Pendant l'un de ses triennats, on présenta à la Mère Catherine trois postulantes, encore fort imbues de l'esprit du monde. La Prieure comprit qu'il y avait un bien à faire à ces âmes, et, pendant six mois, offrit à leur intention ses prières et ses mortifications. Dieu se laissa toucher. Les jeunes filles entrèrent au monastère dans des dispositions excellentes, et les parents, longtemps inflexibles dans leur opposition, vinrent d'eux-mêmes apporter leur consentement. Ce qui faisait dire ensuite à la V. Mère qu'on ne saurait trop s'employer à procurer de bons sujets à la Religion. Si l'Eglise reçoit un lustre nouveau de la naissance au ciel d'un Bienheureux, il en va de même, proportion gardée, de l'entrée au cloître d'une âme généreuse.
Catherine Garcia n'était pas moins éclairée sur les défections qui se produisaient dans le monastère; jamais, à cet égard, ses prédictions ne furent vaines. Toutefois, ce qui la distinguait principalement, c'était un don céleste pour affermir les Sœurs dont la vocation lui paraissait certaine. Un jour, elle aborde une novice prête à céder à la tentation de désespoir. La pauvre fille lui ouvre son âme : « Pas de découragement, répond la bonne Mère, vous êtes en meilleur état que vous ne pensez. Rien n'est perdu, je vous le dis de la part de Dieu ; faites un acte d'abandon entre ses mains et ne vous privez pas de la sainte communion. » La Sœur obéit et recouvra la paix.

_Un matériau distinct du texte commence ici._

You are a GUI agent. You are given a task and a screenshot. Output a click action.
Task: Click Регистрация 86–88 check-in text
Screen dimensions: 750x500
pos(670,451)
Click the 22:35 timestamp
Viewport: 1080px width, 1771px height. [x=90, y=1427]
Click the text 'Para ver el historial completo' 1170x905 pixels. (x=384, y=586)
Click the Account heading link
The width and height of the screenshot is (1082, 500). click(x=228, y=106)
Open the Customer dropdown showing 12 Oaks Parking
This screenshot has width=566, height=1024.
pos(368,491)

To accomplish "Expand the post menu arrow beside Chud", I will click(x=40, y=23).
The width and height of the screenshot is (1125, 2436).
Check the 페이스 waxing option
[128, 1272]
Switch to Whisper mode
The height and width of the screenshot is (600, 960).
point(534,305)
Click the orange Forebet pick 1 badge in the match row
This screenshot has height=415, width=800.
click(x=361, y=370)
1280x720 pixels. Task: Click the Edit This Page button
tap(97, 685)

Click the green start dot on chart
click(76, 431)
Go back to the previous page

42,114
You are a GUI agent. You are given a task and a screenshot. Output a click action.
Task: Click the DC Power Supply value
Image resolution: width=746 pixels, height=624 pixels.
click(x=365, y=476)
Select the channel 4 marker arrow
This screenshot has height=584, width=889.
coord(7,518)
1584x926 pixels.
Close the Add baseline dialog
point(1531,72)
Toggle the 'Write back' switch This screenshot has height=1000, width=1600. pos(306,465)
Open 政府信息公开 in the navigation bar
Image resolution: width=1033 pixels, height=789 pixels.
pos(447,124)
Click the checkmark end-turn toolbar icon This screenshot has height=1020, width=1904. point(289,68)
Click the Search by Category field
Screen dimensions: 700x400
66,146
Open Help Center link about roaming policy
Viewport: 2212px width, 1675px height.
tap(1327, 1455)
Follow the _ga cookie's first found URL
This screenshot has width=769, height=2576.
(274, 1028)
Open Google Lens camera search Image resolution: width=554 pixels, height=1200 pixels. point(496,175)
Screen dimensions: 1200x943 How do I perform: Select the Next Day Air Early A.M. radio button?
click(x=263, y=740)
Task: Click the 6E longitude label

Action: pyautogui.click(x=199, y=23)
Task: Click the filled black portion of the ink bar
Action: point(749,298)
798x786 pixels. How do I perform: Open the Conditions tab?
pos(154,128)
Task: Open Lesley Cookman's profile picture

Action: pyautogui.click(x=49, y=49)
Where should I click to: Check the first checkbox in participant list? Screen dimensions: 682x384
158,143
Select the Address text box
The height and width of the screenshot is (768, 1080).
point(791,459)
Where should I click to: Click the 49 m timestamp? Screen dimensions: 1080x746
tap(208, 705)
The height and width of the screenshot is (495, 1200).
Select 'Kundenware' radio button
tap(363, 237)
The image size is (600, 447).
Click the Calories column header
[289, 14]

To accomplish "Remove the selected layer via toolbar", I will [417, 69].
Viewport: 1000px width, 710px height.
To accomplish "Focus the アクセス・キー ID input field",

III. — Tant de dons éclatants avaient posé la Mère Catherine en haut crédit dans son monastère; cela explique l'empressement de la communauté à l'élire Prieure. Des élections successives furent pour l'humble religieuse l'occasion de douleurs incroyables. Pour enlever à ses filles toute velléité de la reprendre, elle exagérait à dessein sa sévérité à la fin de ses triennats. Dieu déjoua ses calculs : l'ayant prédestinée pour conserver à Aumale l'esprit de saint Dominique, il permit qu'elle gouvernât cette maison toute sa vie, comme Prieure ou Maîtresse des novices.
Voici le règlement qu'elle se prescrivit.
Bien portante, on la voyait la première aux exercices réguliers et aux pratiques de pénitence. Malade et a l'infirmerie, elle avançait l'heure de ses repas, puis descendait au réfectoire pour jouir de la lecture. Elle s'y tenait dans une posture très humble, et sa vue inspirait aux Sœurs les sentiments d'une pareille modestie. Elle n'ordonnait rien qu'elle n'accomplît la première. Sous son habile direction, la communauté allait donc droit à Dieu et devenait en même temps un jardin de délices où l'Epoux divin aimait à se promener. Un homme de Dieu eut révélation de la joie que donnait au Ciel un monastère si bien réglé ; croyant de son devoir d'en faire part aux Sœurs, il vint un jour à la grille et leur dit :
« 11 est parmi vous une Religieuse qui s'élève bien haut, comme une flamme vive qu'aucun souffle n'agite ; l'enfer ne peut lui nuire, parce qu'elle se met sous les pieds des démons par sa profonde humilité. D'autres ici ressemblent à des sphères qui roulent sur une surface unie et n'y tiennent qu'en un point. Ce sont les âmes simples, candides, détachées de la terre : elles forment la majorité du personnel de la maison. Entre toutes j'en connais trois que baignent plus abondamment les eaux de la grâce. Réjouissez-vous, mes filles, de compter parmi vous des âmes selon le cœur de Dieu. »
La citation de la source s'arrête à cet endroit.